No, the sum for a Bernoulli number is a combination times another Bernoulli
number from 0 to n-1.  Hard to have B_n depend on B_n.  At least in a nice
recurrence...

>   sumbn n = sum [ bernoulli i * fromIntegral c
>                 | (i,c) <- zip [0..n-1] (pascal!!(n+1)) ]

This code as is takes about 23 seconds, comparable to the 22 seconds of
factorial with array (hardcoded, since I can't get it dynamically in a pretty
fashion.)  If I turned pascal into arrays it might be even faster.  I'd have
to change something though, right, zipWith wouldn't work with arrays?
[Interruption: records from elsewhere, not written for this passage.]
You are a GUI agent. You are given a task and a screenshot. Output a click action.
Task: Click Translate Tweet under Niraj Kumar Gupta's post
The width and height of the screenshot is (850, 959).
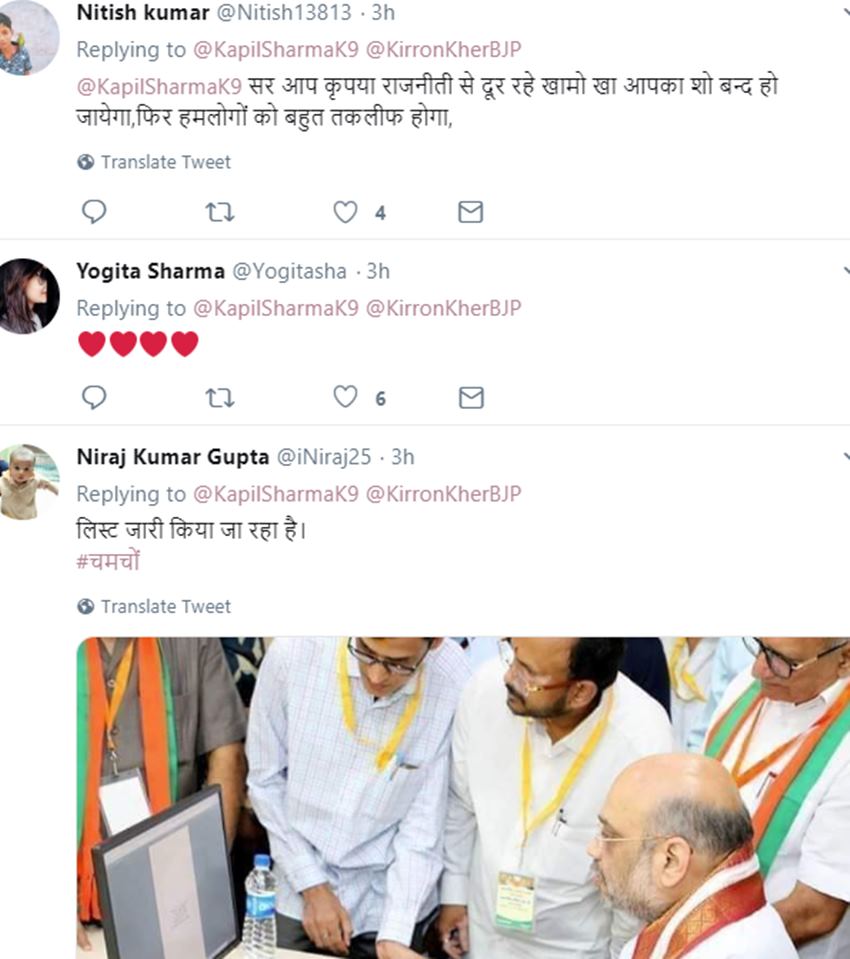165,606
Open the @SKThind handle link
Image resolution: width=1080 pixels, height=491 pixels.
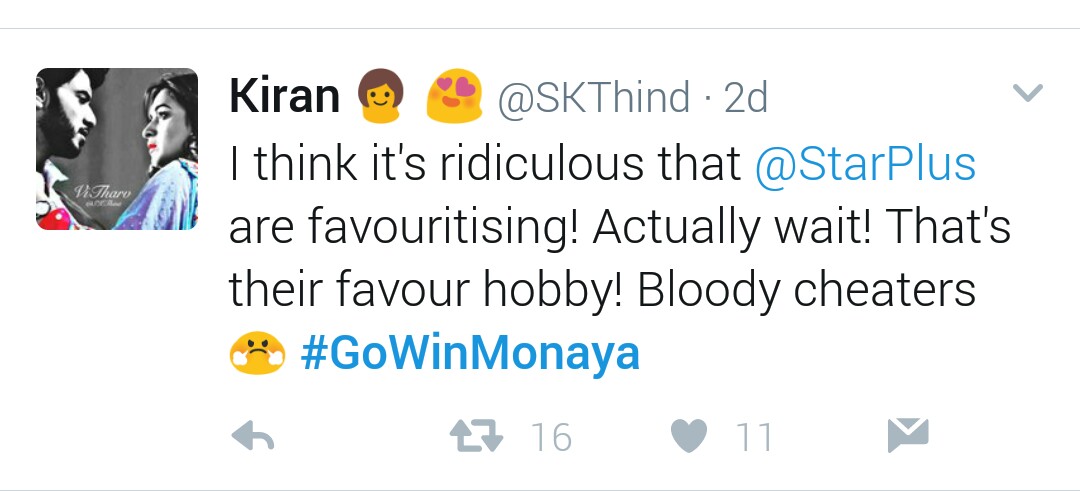pyautogui.click(x=594, y=98)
> Actually, I prefer the following version that introduces an explicit
> dot product operator:
>
>   sumbn n = take n (map bernoulli [0..]) `dot` (pascal!!(n+1))
>   dot xs ys = sum (zipWith (*) xs ys)

This needed some modification, since bernoulli returns Rationals, so I had
zipWith use a special mult function.  It just took 25 seconds.

> slower, I thought these definitions were interesting and different
> enough to justify sharing ...

Hey, you're even faster too!  At least for messing with comb.

Aaron Denney, to his credit, had a pretty similar idea a week ago, but I
didn't get what he was talking about then.  Newbies like code they can paste
in. :)

Thanks!

-xx- Damien X-)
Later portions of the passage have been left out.